- Modular pipeline stages implemented
- Multiple full session experiments conducted
- Merge logic under active redesign (prioritizing precision to eliminate hallucination)
- No unified end-to-end runner yet
Build a pipeline that ingests raw parliamentary sessions (video/audio), and transforms them into structured, searchable data:
- transcription
- speaker diarization
- segment merging
- speaker attribution
- storage and retrieval
The goal is to produce a reliable approximation of the truth
Parliamentary audio is inherently noisy:
- multiple speakers overlap
- interruptions are frequent
- speakers cut each other mid-sentence
- the session president often interjects
- background noise and applause introduce ambiguity
This results in conflicting and incomplete signals that must be reconciled carefully.
The pipeline prioritizes:
precision over recall, using multiple validation layers to reduce uncertainty.

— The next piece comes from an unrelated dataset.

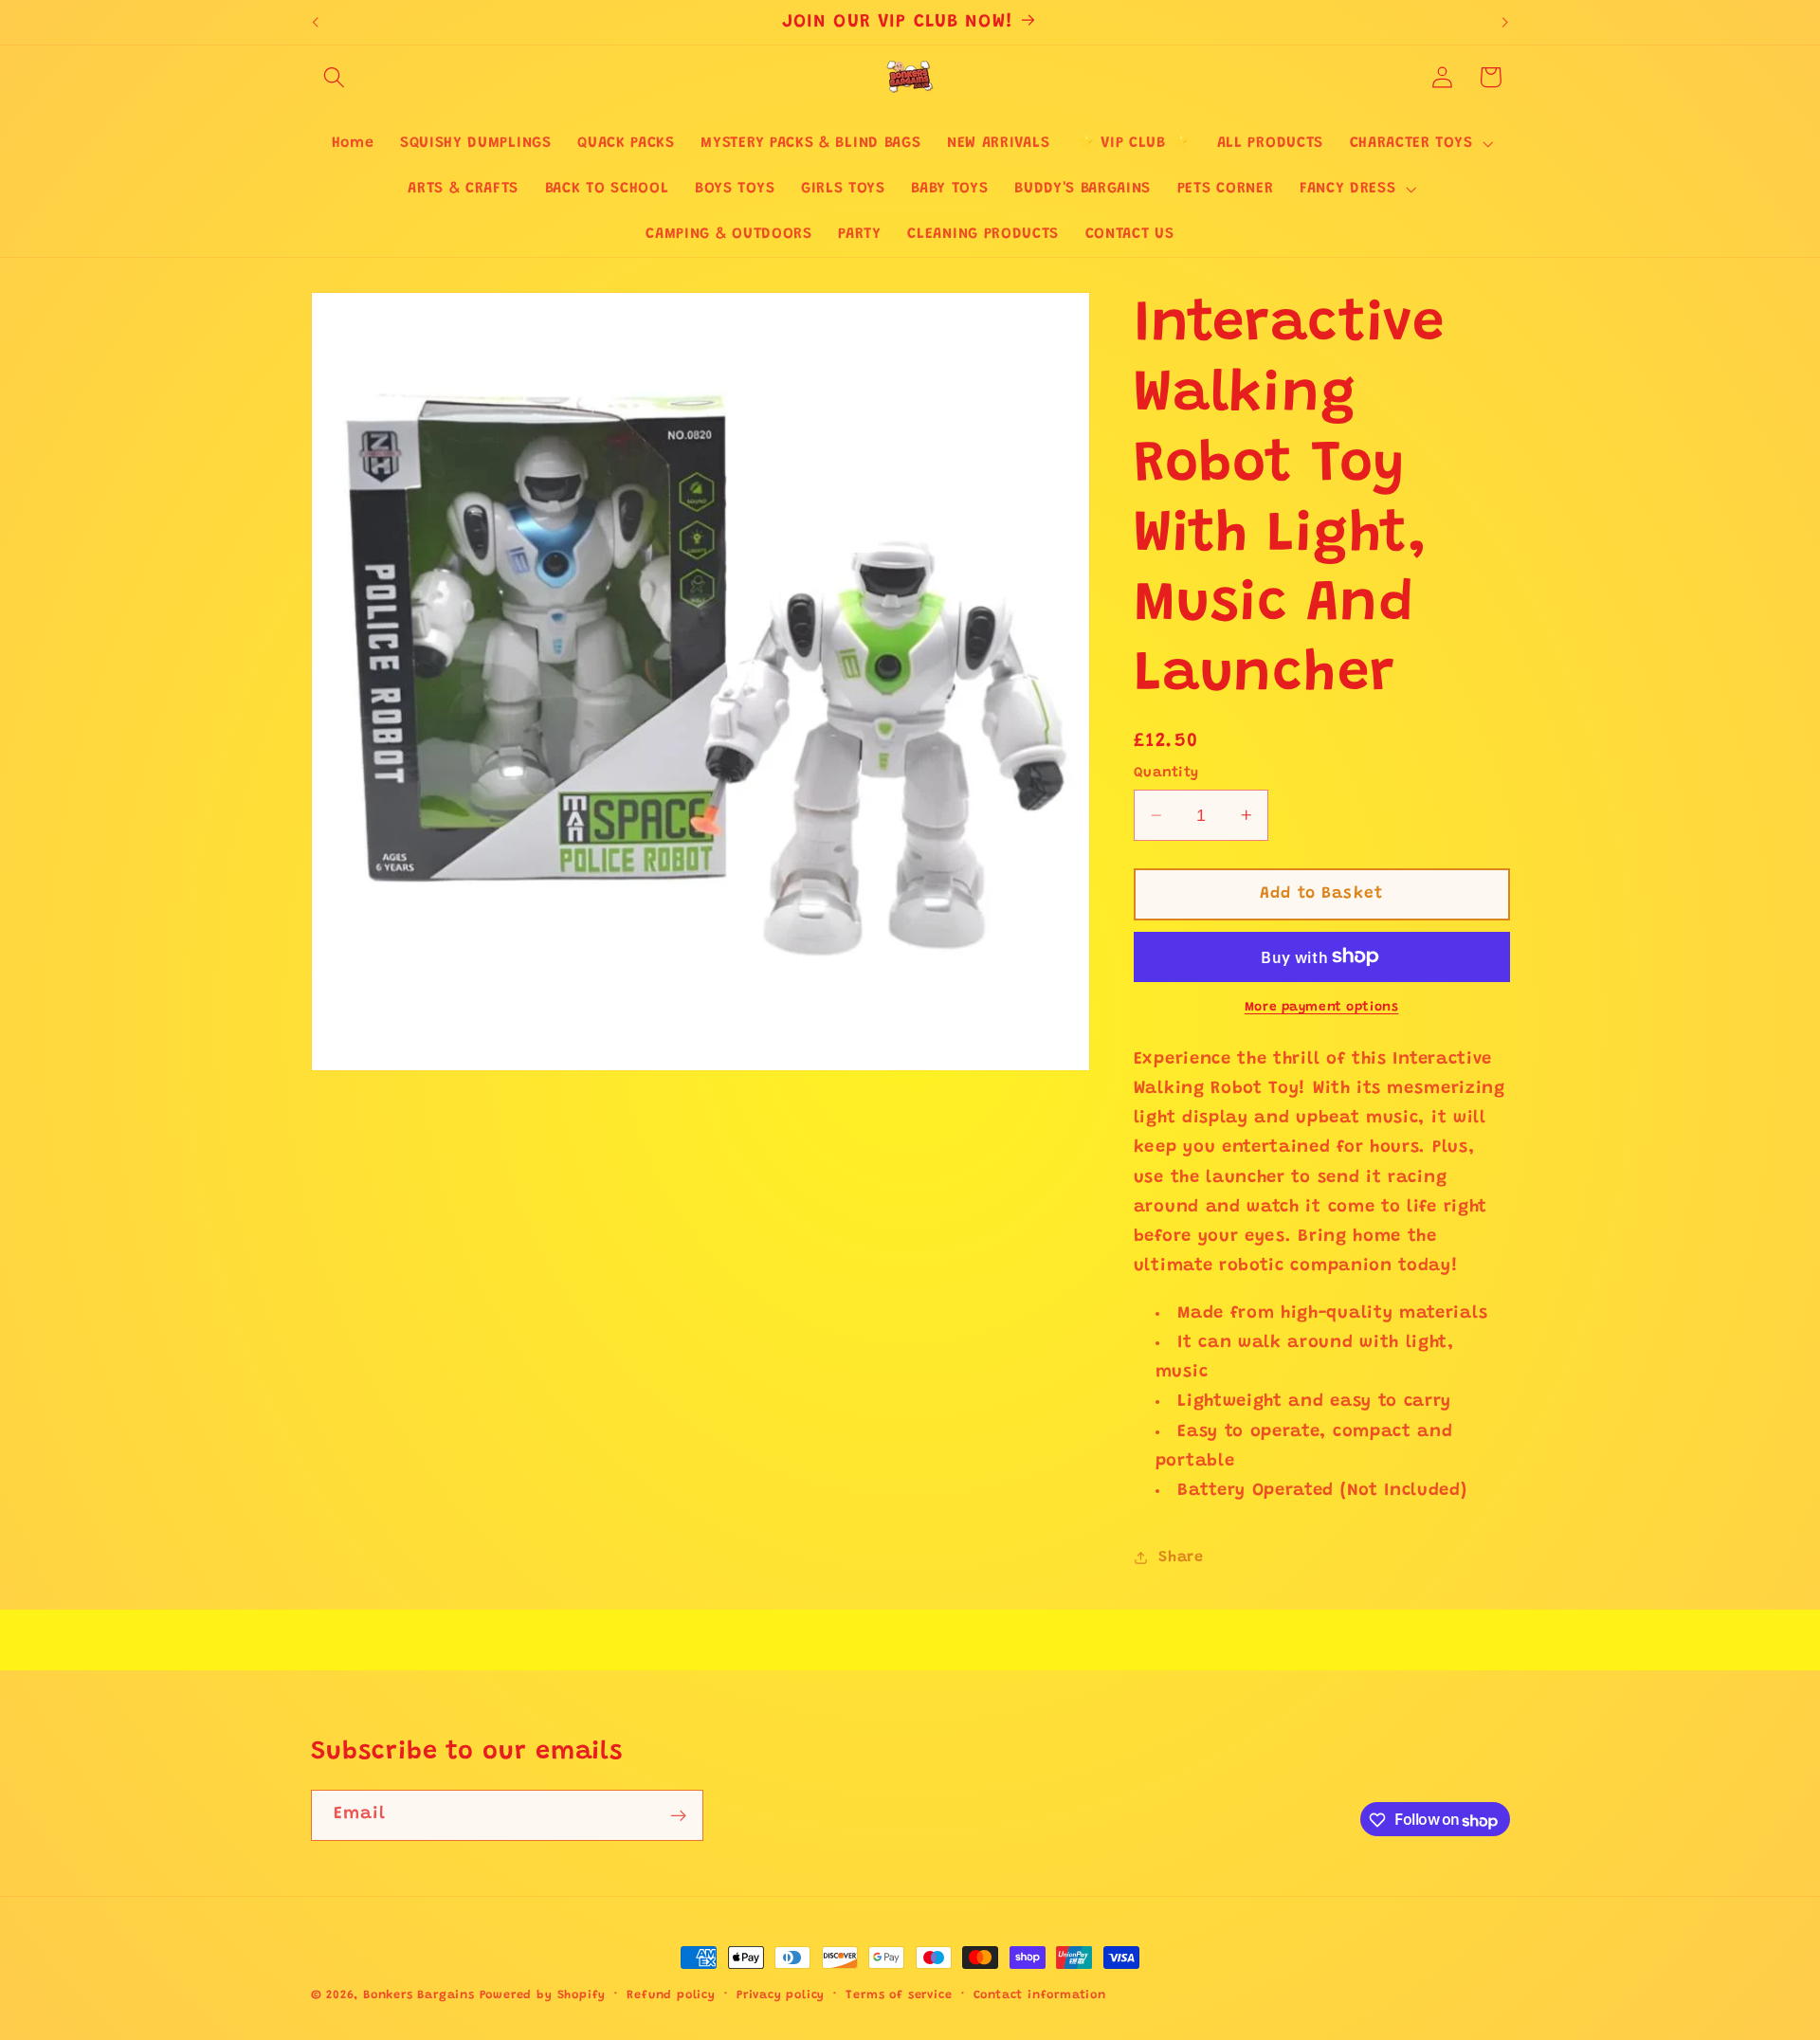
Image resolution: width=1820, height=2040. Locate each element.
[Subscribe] (678, 1816)
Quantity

The pipeline was redesigned after earlier iterations produced unreliable results during:
- segment merging
- speaker identification
- NER extraction
The current design follows a multi-stage, validation-driven approach:
Initial pass to extract candidate speech regions.
Future work includes additional signal-based filtering (e.g. RMS, spectral features via librosa) to better identify “clean” audio segments.
- segment speakers
- compute per-segment embeddings
- compute initial speaker centroids
- VAD-enabled transcription (1000 ms)
- extract:
- segments
- tokens
- confidence proxies (avg_log_prob, no_speech_prob, compression ratio)
Identify “clean” segments based on:
- no speaker overlap
- stable confidence metrics
- low noise indicators
Align transcription with diarization (Silero + pyannote):
- detect silence gaps
- identify mismatches
- filter likely hallucinated tokens
- extract named entities (speakers)
- infer speaker attribution from context
- validate against diarization turns
- extract keywords / topics
- recompute speaker centroids using only high-confidence segments
- compute semantic embeddings for clean segments
Store structured segments in SQLite:
- timestamps
- speaker attribution
- text
- embeddings
- keywords
The main challenge is that truth is not directly observable
Each component provides an imperfect signal:
- Whisper : probabilistic text (can hallucinate)
- Diarization: approximate speaker boundaries
- VAD : imperfect segmentation
- NLP : contextual but fallible inference
The problem becomes : reconciling multiple weak signals into a consistent, high confidence representation
This is less about “running models” and more about:
- signal validation
- conflict resolution
- uncertainty management